For most if not all people, bankruptcy should be a measure of last resort. The financial costs of filing for bankruptcy and the stain it can leave on one's credit history are among the important concerns that face the prospective petitioner. A rather valuable aspect of an automatic stay is that it takes effect right after the debtor files a petition for bankruptcy. In fact, the bankruptcy court with jurisdiction over a particular case will not even require that a separate hearing be held for the judge to recognize a bankruptcy stay order.

Upon receiving formal notice, though, it is creditors who must take care to recognize the authority of an automatic stay, as it mandates that they may not make any more demands of the debtor of a financial nature. This includes making persistent calls, as well as court-ordered wage garnishment and civil lawsuits filed by the creditor to try to collect on its loan(s).

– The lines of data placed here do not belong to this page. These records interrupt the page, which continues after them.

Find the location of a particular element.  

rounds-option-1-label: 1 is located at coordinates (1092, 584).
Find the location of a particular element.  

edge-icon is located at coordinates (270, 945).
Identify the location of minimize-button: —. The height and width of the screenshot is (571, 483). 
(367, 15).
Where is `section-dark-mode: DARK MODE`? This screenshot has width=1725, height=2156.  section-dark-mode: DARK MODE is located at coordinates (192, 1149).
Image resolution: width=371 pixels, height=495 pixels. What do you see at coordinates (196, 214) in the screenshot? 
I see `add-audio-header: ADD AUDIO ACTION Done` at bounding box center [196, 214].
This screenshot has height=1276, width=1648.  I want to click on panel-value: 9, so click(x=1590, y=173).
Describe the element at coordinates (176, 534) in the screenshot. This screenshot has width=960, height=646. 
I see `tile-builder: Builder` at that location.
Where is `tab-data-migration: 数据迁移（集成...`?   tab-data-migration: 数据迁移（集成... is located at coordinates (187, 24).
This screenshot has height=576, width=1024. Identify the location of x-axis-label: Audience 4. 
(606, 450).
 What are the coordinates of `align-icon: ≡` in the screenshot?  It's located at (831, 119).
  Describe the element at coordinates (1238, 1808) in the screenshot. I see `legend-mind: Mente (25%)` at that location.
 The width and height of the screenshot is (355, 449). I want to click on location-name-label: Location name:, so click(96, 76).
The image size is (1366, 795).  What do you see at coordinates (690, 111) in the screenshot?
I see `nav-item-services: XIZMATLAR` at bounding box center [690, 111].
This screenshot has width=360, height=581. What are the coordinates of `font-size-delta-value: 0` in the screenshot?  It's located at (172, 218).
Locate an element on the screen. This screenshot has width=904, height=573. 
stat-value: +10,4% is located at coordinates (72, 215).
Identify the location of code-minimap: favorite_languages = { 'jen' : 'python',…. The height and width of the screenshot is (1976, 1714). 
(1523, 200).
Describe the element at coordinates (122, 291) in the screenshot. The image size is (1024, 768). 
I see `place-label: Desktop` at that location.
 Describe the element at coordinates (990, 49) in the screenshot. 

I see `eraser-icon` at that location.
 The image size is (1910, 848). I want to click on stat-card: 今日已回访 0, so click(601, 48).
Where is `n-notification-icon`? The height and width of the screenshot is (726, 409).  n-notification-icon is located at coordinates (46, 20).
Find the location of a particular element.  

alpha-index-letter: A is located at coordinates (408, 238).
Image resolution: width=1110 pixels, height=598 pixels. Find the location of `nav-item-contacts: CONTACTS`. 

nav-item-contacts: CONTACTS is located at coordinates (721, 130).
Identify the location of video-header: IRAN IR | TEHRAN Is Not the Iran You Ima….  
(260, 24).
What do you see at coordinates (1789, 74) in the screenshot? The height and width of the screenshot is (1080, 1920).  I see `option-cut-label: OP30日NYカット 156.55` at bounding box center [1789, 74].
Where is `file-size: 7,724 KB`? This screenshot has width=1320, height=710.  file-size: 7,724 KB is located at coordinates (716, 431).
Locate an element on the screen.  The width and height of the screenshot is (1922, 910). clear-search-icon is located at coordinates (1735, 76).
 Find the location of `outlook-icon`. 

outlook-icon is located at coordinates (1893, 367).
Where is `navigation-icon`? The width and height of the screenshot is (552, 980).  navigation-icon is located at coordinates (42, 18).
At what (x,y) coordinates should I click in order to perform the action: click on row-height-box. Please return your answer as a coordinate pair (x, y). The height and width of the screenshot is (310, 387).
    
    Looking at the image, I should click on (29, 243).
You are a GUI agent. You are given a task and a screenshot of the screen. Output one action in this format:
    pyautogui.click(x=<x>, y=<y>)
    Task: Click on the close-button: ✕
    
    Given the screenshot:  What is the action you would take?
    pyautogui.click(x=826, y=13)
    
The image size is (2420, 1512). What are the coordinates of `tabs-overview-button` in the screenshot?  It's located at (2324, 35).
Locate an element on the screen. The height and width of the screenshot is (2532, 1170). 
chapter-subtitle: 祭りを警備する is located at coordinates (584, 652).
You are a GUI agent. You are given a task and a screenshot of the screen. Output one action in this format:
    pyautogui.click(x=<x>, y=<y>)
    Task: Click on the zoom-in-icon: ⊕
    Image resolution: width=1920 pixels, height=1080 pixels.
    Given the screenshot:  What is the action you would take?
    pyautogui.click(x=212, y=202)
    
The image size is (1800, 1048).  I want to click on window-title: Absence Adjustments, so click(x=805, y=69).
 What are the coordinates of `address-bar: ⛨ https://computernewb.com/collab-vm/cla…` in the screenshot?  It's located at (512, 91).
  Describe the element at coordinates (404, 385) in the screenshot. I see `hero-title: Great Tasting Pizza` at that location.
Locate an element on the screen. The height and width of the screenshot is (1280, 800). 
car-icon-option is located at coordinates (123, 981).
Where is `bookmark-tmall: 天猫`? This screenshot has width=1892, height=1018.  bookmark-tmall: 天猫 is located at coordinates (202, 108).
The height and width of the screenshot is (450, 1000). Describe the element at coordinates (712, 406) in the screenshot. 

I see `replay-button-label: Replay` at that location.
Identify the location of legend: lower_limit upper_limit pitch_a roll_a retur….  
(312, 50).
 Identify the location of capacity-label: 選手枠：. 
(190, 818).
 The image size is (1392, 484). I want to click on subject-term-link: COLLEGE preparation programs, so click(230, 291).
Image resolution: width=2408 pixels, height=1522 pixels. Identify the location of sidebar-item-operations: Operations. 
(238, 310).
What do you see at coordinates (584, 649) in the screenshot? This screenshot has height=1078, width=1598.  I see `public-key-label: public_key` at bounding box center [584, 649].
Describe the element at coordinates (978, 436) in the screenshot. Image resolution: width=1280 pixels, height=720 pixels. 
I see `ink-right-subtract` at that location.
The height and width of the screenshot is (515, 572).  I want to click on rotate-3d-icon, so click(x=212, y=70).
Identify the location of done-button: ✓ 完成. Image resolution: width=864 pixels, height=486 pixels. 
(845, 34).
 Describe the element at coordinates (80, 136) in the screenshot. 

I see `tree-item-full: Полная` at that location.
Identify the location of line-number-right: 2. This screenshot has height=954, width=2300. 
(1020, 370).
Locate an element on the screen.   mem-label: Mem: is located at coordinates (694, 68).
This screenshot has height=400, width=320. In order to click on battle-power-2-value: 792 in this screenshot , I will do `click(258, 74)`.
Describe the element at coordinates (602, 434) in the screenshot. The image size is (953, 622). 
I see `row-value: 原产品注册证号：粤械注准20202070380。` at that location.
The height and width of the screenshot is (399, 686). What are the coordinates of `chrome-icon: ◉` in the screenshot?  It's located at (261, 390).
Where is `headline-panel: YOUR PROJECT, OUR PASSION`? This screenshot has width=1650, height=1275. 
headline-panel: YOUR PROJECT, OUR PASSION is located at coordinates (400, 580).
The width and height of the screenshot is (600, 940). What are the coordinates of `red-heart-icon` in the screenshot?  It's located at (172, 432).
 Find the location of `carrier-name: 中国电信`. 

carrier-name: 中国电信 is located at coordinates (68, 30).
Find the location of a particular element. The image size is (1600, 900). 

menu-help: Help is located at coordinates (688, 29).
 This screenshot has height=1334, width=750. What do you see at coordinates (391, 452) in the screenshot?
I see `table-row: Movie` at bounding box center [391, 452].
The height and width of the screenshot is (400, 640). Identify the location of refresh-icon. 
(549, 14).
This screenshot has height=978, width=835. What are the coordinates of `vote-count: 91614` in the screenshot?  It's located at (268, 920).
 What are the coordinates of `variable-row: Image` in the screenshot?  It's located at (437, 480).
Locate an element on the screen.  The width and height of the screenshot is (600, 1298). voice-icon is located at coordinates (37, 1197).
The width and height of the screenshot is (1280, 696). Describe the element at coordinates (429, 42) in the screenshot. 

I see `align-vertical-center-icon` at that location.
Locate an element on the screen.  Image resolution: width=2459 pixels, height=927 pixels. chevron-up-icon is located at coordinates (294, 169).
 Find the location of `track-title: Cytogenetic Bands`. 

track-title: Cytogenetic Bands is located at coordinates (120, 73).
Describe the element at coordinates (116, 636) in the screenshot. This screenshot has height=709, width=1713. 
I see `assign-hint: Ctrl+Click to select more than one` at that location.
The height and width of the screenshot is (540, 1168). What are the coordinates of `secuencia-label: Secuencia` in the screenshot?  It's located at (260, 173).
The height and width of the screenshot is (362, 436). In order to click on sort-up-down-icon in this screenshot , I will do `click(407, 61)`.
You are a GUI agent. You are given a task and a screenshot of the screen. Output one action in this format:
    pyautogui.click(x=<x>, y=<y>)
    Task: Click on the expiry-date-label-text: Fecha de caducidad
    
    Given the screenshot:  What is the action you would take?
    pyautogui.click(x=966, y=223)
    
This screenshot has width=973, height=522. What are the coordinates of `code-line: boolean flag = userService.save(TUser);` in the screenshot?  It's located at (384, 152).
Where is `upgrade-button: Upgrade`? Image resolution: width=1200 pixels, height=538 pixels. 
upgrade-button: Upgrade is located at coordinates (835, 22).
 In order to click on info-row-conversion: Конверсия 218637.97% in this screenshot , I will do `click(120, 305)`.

Thus, the inherent value of a bankruptcy stay to the debtor is that it works quickly and, especially in incidences of reorganization plans, gives individuals and businesses a chance to formulate their plans with less distraction and more peace of mind than they otherwise would have.

Nonetheless, the protections of automatic stay have their limits. For one, while it may prevent lenders from filing suits to try to get money back on their investments, in the event the debtor commits fraud or some other kind of crime, they still stand to be litigated against in adversary proceedings. In addition, automatic stay does not necessarily apply to all debts, meaning that certain collection actions may continue even though others have stopped.